■ Activity
Output the span of lines from the one that contains "Click the yellow-green device toolbar icon" through the end of the records, inclusive, exactly as written and free of pictures.

■ Provided records
---*---

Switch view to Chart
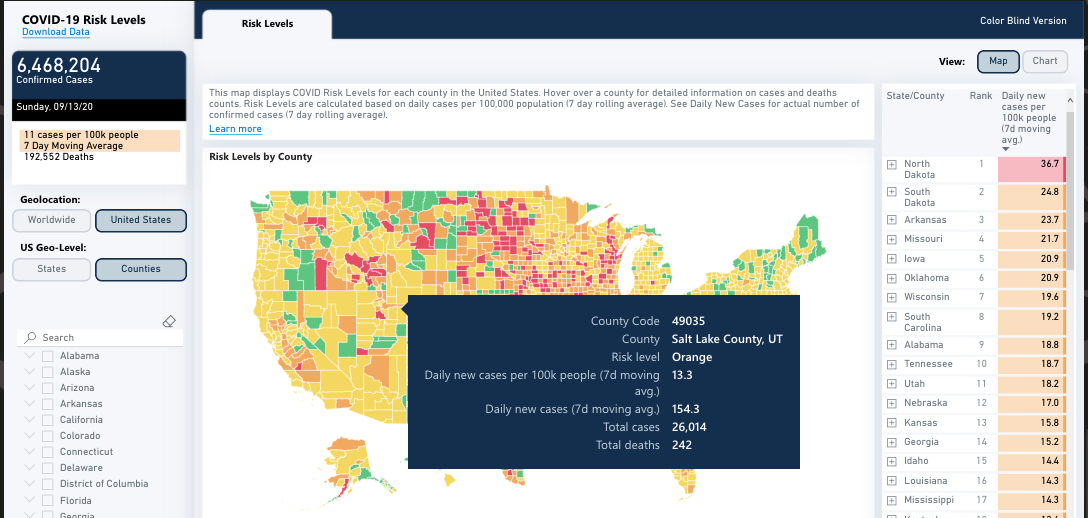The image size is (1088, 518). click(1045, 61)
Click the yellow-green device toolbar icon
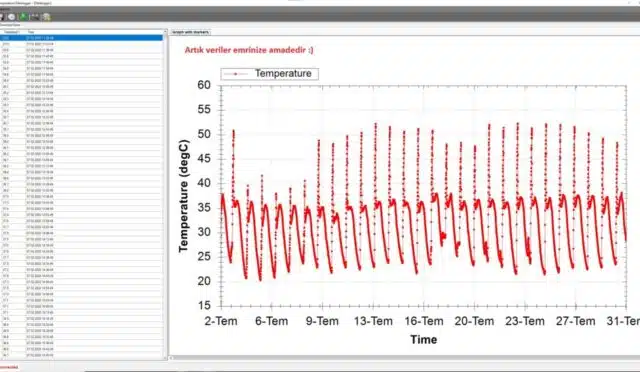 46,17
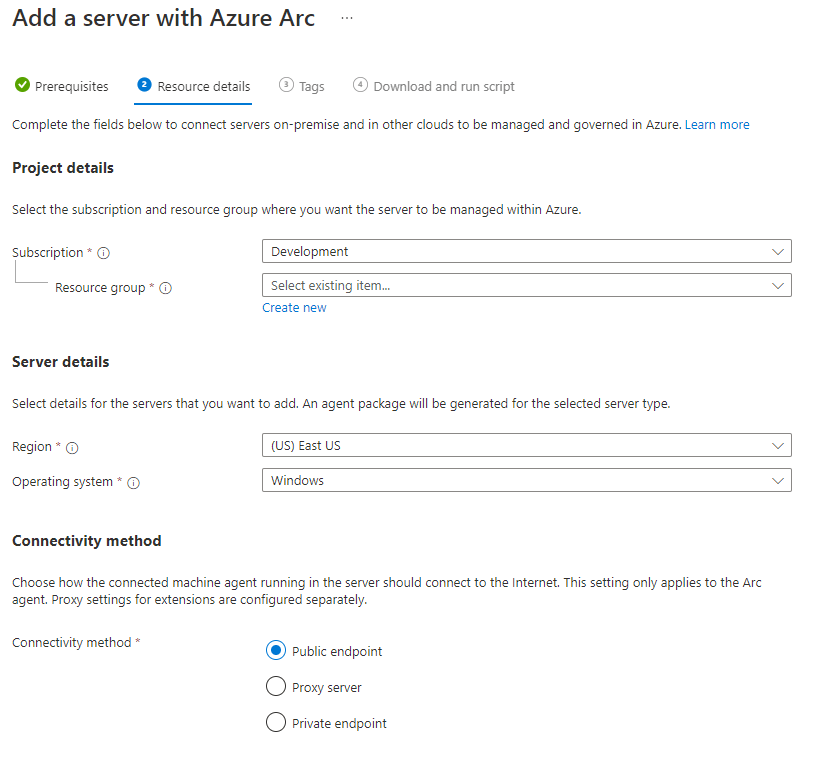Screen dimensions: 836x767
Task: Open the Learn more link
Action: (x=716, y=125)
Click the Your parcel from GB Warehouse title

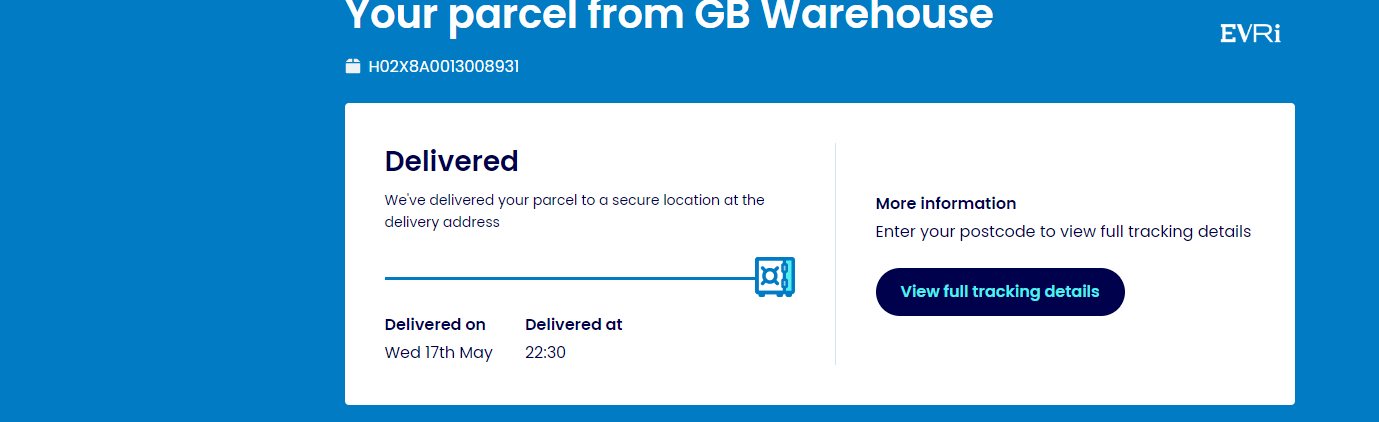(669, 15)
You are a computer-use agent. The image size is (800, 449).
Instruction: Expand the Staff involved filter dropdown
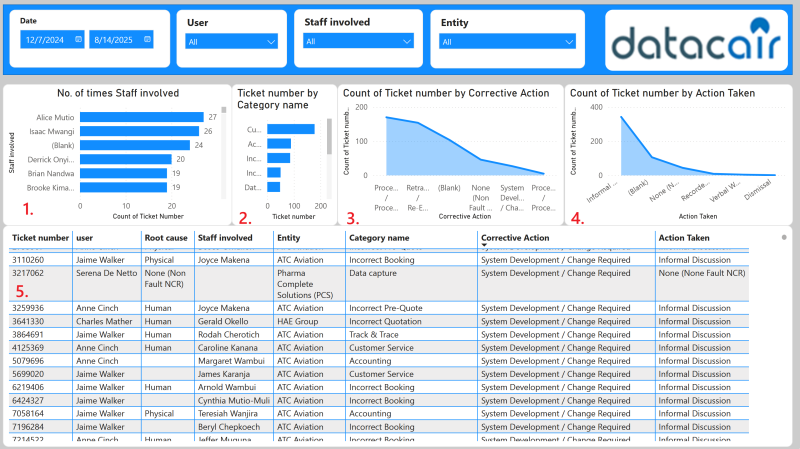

---*---

■ Answer to this task
Click the yellow-green device toolbar icon
 46,17
Screen dimensions: 836x767
Task: Open the Learn more link
Action: (x=716, y=125)
Click the Your parcel from GB Warehouse title

(669, 15)
You are a computer-use agent. The image size is (800, 449).
Instruction: Expand the Staff involved filter dropdown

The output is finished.